WHAT IS ASKED:
A – According to the binary search tree post, at most how many comparisons should it take to search a list of 1000 elements?
B – Give again the passage of the binary search tree post starting at "Delete an element" and ending at "N.data) Delete(X, N.rightChild)".
C – For each statement, say yes or no according to the binary search tree post, quoting the words that decide it: (i) Insert ignores X when the data is already in the tree. (ii) findMinimum recurses down the right child. (iii) When the node being deleted has two children, its data is replaced with the minimum from the left subtree.

SOURCE EXTRACT:

/---

## Wednesday, January 07, 2009

### Binary Search Tree

In a tightly packed binary search tree you need at max log(2)n comparisons to find a match for n elements. So, for example to search a list of 1000 elements, you should need max 10 comparisons. Additions and deletions from the BST (binary search tree) require that the sorted order of elements should be maintained.

Let us see some pseudo code for creating and maintaining binary search trees

Find an element X in a BST with root node N:

find (X, N)
{
if(N == NULL) return NULL;
if(X == N.data) return N;
else if (X < N.data) return find(X, N.leftChild);
else if (X > N.data) return find(X, N.rightChild);
}

Find the node with the minimum data. Start from root node N

findMinimum(N)
{
if(N == NULL) return NULL;
if(N.leftChild == NULL) return N;
return findMinimum(N.leftChild);
}

Insert data X in a BST with root node N

Insert(X, N)
{
if(N == NULL) //insert at last node
{
N = new BinaryNode(X, NULL, NULL);
return;
}
if(X == N.data) // data already exists in BST, ignore X
return;
else if(X < N.data) Insert(X, N.leftChild);
else Insert(X, N.rightChild);
}

Delete an element X from the BST with root node N

Delete(X, N)
{
if(N == NULL) return;
if(X < N.data) Delete(X, N.leftChild);
else if (X > N.data) Delete(X, N.rightChild)
else // X == N.data. Delete and readjust all children
{
if(N.leftChild == NULL && N.rightChild == NULL)
{
delete N;
N = null;
return;
}
else if(N.leftChild == NULL)
{
tmpN = N;
N = N.rightChild;
delete tmpN;
}
else if(N.rightChild == NULL)
{
tmpN = N;
N = N.leftChild;
delete tmpN;
}
else //replace N.data with minimum data from right subtree
{
tmpN = findMinimum(N.rightChild);
N.data = tmpN.data;
delete(N.data, N.rightChild);
}
}
}

\---

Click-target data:
/---

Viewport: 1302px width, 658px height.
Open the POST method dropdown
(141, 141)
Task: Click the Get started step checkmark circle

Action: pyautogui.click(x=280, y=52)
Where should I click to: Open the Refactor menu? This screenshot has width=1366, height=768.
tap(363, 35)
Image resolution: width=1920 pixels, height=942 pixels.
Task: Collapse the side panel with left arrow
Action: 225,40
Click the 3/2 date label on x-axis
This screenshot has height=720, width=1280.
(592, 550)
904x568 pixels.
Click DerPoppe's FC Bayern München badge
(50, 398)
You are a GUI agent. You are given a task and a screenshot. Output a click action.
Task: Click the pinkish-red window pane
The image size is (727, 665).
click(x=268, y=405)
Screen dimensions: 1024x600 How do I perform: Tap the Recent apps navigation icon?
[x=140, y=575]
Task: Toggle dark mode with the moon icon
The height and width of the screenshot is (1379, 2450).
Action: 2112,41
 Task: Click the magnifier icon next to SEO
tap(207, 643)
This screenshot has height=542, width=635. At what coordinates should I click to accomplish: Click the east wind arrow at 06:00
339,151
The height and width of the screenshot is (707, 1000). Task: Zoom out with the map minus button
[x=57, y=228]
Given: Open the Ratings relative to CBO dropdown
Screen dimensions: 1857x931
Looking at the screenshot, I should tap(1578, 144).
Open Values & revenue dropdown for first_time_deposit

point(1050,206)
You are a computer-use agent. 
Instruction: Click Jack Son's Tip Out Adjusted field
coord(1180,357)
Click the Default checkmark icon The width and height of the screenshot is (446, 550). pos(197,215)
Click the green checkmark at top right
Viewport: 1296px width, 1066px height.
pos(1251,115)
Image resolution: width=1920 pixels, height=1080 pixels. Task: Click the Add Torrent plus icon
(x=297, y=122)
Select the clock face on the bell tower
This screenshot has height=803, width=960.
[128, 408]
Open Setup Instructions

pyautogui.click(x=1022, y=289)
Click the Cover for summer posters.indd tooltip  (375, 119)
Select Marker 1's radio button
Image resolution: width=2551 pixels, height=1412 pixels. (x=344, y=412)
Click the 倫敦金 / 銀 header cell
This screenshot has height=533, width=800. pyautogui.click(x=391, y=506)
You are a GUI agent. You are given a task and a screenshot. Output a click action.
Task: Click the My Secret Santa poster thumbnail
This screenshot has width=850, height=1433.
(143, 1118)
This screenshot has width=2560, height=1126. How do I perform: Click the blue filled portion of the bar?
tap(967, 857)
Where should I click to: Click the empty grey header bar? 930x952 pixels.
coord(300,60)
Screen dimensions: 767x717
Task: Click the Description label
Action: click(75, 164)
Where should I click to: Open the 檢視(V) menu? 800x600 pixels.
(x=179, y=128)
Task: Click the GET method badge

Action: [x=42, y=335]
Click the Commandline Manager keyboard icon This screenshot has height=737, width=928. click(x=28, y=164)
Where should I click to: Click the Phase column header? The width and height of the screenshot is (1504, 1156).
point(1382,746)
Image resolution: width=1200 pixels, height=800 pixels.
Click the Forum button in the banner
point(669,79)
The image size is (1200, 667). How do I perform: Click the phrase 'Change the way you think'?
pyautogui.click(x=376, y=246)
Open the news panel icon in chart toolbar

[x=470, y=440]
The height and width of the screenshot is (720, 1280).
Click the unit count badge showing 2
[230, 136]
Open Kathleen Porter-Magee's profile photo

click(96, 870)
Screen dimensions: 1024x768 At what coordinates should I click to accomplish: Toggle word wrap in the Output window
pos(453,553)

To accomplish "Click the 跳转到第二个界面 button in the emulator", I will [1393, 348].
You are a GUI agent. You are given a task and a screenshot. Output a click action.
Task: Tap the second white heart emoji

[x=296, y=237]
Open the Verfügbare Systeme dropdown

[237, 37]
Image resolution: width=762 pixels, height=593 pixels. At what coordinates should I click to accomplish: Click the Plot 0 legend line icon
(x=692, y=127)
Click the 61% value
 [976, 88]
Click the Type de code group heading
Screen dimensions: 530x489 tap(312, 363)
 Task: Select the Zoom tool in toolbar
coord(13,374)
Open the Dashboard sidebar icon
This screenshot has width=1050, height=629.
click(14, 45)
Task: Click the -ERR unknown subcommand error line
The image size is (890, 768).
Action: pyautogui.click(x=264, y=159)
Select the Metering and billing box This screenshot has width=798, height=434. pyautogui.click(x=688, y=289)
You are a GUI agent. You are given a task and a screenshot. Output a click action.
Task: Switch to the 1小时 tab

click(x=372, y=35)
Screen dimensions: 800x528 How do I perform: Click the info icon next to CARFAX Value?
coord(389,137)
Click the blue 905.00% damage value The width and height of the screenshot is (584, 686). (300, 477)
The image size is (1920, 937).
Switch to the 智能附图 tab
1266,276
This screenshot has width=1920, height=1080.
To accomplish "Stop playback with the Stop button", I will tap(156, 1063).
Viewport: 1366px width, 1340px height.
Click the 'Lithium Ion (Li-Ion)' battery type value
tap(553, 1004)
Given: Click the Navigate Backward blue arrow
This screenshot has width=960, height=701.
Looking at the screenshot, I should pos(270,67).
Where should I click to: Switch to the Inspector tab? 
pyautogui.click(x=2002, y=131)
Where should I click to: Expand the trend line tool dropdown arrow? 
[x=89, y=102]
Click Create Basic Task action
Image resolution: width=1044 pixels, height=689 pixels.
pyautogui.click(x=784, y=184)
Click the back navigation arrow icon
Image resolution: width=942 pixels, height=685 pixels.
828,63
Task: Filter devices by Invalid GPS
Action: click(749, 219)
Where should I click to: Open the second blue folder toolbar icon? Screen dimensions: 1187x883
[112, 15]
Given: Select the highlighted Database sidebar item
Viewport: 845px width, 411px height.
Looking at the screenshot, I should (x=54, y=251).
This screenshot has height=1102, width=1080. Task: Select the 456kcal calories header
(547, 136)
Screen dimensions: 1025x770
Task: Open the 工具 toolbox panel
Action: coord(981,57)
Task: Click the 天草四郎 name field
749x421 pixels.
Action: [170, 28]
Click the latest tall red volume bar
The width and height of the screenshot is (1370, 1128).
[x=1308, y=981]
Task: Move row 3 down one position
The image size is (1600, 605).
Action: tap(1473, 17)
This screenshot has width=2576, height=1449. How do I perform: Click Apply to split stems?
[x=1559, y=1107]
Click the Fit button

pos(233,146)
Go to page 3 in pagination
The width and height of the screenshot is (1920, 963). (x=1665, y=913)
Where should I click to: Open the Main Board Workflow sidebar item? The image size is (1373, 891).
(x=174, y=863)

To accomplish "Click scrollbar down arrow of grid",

\---

THE ANSWERS:
A – At most 10 comparisons.

B –
Delete an element X from the BST with root node N

Delete(X, N)
{
if(N == NULL) return;
if(X < N.data) Delete(X, N.leftChild);
else if (X > N.data) Delete(X, N.rightChild)

C –
(i) Yes: "data already exists in BST, ignore X"
(ii) No: "return findMinimum(N.leftChild);"
(iii) No: "replace N.data with minimum data from right subtree"